* _Assignment_
From the data that follows, report how many lines hold the string "computer", giving only the number.
Record set below:
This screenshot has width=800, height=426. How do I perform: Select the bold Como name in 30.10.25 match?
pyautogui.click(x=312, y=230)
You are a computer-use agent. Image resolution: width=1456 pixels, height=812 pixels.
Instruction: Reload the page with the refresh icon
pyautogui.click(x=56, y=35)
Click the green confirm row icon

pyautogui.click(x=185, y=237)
End of Record set.
Record set below:
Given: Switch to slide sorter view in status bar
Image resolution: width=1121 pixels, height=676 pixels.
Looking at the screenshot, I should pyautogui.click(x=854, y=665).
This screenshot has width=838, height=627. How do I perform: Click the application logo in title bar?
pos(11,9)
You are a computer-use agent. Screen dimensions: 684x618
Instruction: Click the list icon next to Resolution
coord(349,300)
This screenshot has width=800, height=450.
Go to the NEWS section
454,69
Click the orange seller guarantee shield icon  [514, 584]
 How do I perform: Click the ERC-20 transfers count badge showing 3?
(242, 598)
End of Record set.
* _Answer to this problem_
2